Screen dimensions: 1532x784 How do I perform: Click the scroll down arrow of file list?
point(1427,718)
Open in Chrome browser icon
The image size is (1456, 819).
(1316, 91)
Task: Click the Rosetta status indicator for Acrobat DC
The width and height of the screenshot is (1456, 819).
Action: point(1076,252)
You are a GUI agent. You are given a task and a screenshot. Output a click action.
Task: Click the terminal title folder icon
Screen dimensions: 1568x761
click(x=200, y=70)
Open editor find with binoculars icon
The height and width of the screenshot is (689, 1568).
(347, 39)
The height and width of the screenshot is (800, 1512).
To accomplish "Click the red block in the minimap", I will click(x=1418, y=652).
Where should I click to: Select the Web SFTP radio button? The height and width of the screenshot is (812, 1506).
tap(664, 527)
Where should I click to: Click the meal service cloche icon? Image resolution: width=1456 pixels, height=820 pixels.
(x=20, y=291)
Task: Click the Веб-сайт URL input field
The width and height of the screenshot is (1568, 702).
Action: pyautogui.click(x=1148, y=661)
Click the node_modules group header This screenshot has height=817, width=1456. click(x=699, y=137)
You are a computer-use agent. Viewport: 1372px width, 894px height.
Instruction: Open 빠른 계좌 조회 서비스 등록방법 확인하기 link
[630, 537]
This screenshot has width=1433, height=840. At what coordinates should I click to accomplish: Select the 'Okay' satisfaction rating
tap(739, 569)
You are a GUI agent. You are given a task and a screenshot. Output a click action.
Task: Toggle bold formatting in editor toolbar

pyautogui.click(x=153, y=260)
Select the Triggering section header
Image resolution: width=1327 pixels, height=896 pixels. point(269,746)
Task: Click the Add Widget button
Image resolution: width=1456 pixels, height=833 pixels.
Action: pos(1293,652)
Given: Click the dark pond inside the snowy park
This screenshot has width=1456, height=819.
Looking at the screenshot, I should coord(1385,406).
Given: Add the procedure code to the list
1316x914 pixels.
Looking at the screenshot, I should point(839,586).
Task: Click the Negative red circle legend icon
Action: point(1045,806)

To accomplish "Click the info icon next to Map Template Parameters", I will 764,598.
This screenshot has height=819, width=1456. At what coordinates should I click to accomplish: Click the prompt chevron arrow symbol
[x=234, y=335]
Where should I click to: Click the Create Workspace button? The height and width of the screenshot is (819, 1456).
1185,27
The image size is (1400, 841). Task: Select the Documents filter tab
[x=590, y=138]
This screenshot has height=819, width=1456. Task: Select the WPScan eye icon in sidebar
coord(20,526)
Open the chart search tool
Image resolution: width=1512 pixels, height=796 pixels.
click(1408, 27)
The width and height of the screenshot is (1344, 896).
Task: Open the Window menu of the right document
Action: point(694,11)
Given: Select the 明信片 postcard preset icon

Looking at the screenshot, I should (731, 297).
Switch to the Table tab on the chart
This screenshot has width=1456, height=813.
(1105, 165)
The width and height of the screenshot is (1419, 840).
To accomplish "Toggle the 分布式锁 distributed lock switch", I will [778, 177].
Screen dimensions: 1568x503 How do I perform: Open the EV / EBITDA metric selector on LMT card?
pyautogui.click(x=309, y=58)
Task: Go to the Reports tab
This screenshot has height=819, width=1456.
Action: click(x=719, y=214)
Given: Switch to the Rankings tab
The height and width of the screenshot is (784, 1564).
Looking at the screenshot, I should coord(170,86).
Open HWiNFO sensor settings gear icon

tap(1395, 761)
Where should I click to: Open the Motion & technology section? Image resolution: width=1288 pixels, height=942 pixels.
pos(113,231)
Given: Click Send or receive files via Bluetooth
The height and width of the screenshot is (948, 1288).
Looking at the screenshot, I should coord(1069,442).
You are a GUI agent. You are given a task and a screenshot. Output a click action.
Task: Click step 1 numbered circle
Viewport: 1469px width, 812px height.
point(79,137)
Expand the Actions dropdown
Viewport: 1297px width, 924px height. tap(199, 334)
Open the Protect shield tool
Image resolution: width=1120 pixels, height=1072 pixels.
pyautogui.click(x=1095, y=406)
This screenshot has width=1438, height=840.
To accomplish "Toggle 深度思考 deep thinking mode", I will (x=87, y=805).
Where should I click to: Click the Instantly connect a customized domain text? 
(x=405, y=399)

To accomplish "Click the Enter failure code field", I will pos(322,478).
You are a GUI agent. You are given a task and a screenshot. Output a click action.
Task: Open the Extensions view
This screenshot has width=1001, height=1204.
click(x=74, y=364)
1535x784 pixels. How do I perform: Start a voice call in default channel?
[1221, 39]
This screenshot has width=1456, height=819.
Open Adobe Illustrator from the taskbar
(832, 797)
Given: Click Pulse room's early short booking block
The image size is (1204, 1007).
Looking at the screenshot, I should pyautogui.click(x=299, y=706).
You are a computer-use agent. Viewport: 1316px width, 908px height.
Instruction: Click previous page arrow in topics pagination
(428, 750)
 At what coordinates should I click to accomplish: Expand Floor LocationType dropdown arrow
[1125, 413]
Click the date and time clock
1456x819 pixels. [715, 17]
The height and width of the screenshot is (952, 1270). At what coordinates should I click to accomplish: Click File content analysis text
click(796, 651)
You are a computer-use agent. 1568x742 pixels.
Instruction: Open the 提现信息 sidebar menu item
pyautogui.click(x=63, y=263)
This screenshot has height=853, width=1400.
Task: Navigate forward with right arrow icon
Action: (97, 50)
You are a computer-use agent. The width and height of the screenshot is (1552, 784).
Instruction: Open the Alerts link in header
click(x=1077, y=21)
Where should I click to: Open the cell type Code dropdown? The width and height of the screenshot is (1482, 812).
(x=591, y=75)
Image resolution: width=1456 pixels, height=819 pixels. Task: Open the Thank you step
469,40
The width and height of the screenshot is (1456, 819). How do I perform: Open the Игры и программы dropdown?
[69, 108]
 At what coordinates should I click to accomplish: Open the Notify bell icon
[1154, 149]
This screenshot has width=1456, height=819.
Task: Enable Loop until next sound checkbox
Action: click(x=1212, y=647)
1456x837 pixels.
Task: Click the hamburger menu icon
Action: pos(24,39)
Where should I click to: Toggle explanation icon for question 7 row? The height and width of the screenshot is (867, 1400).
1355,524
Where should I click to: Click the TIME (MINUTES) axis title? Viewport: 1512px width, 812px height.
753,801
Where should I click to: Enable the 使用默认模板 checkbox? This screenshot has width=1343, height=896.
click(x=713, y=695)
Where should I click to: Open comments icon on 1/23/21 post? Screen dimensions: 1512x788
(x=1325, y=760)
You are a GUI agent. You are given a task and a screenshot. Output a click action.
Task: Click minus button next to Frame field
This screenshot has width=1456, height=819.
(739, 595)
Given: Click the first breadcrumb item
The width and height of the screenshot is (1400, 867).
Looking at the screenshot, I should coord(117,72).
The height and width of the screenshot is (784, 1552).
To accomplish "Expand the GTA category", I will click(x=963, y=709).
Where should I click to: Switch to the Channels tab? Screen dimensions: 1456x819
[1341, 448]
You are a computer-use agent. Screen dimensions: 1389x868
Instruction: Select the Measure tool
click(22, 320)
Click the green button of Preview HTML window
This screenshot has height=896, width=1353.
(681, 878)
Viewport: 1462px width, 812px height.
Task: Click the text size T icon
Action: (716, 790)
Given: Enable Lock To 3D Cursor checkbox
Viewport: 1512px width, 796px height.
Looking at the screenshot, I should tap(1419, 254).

- [EXERCISE DETAILS]:
Tally how many lines include "computer" in the listing above; reply with the number only.

- [RESPONSE AREA]:
5